Kompas.com - 02/03/2020, 13:01 WIB
Ilustrasi virus corona ShutterstockIlustrasi virus corona

KOMPAS.com – Presiden Jokowi menyebutkan, dua warga negara Indonesia (WNI) positif Covid-19. Menteri Kesehatan Terawan Agus Putranto mengatakan bahwa keduanya tinggal di wilayah Depok, Jawa Barat.

Virus ini diperkirakan berasal dari hewan, dan bisa menular dari hewan ke manusia serta dari manusia ke manusia. Penularan antarmanusia salah satunya dikarenakan percikan dahak saat batuk atau bersin.

Baca juga: Ahli China: Pasien Covid-19 yang Sudah Sembuh Bisa Terinfeksi Lagi

Oleh karena itu, ada lima hal yang bisa dilakukan agar tidak tertular virus SARS-CoV-2. Berikut daftarnya:

1. Mencuci tangan dengan benar

Ini adalah hal paling sederhana dan efektif dalam mencegah penyebaran virus SARS-CoV-2. Mencuci tangan dengan benar berarti menggunakan sabun dan air mengalir, gosok-gosok tangan setidaknya 20 detik.

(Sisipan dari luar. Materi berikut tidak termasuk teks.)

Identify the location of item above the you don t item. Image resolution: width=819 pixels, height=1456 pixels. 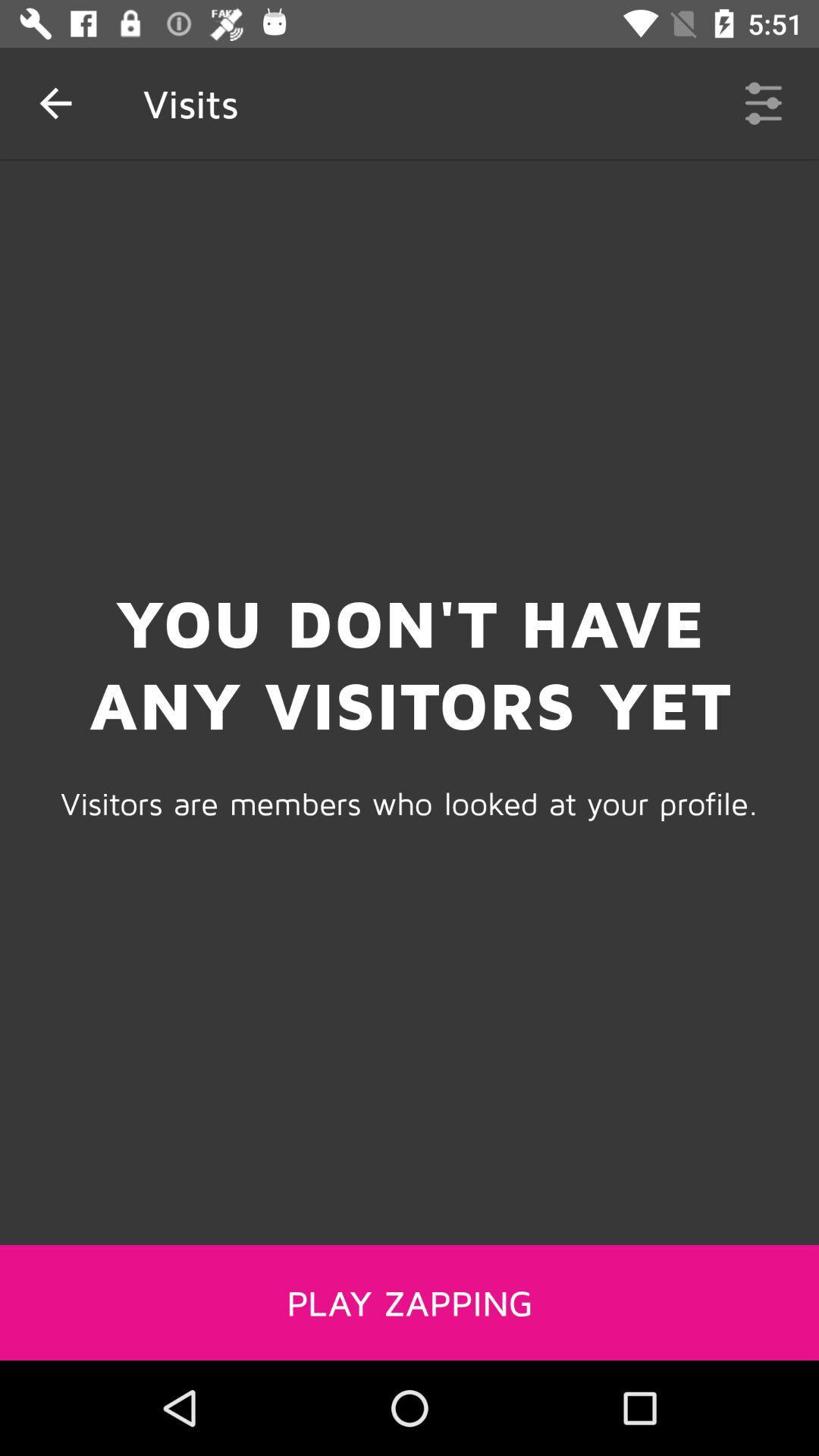
(763, 102).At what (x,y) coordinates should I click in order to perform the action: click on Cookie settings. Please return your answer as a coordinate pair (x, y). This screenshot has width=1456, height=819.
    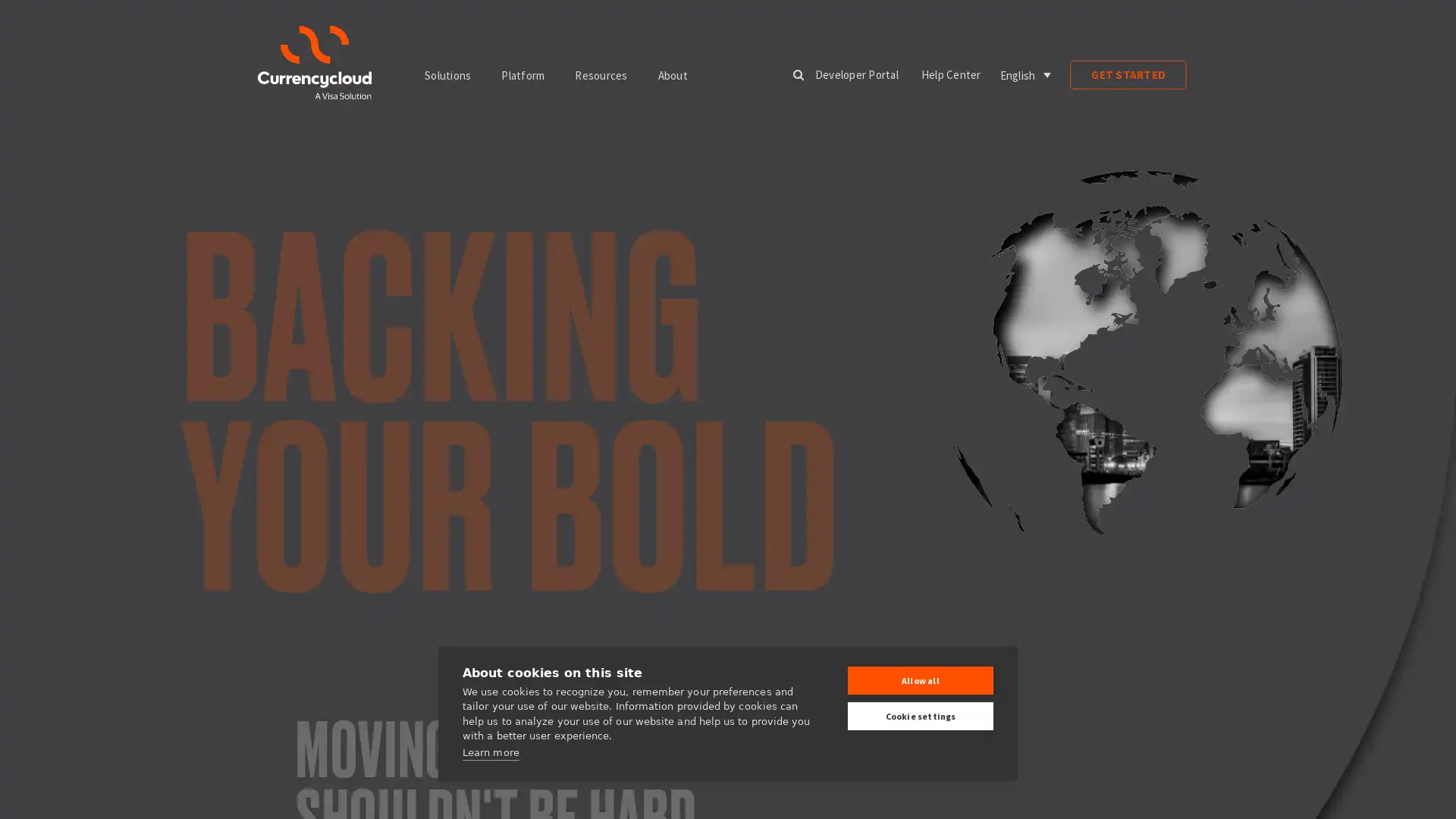
    Looking at the image, I should click on (920, 716). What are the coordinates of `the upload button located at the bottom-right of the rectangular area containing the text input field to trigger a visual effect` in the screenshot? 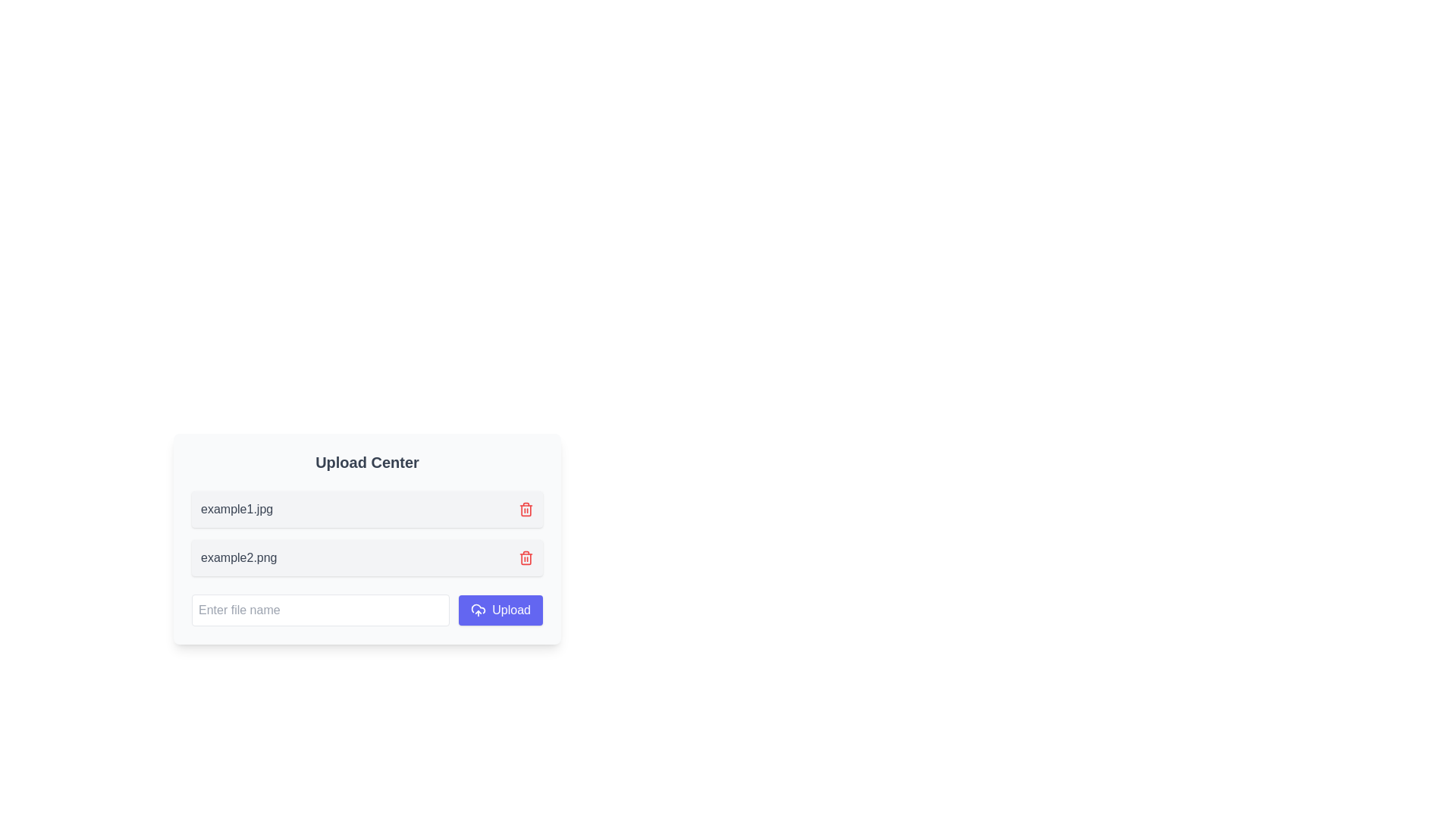 It's located at (500, 610).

Baca juga: Cegah Virus Corona, Begini Cara Mencuci Tangan yang Benar

Pastikan seluruh bagian tangan tercuci bersih, termasuk punggung tangan, pergelangan tangan, dan sela-sela jari.

Cuci tangan sesering mungkin termasuk sebelum makan, setelah makan, usai beraktivitas, usai batuk atau bersin, juga sebelum tidur.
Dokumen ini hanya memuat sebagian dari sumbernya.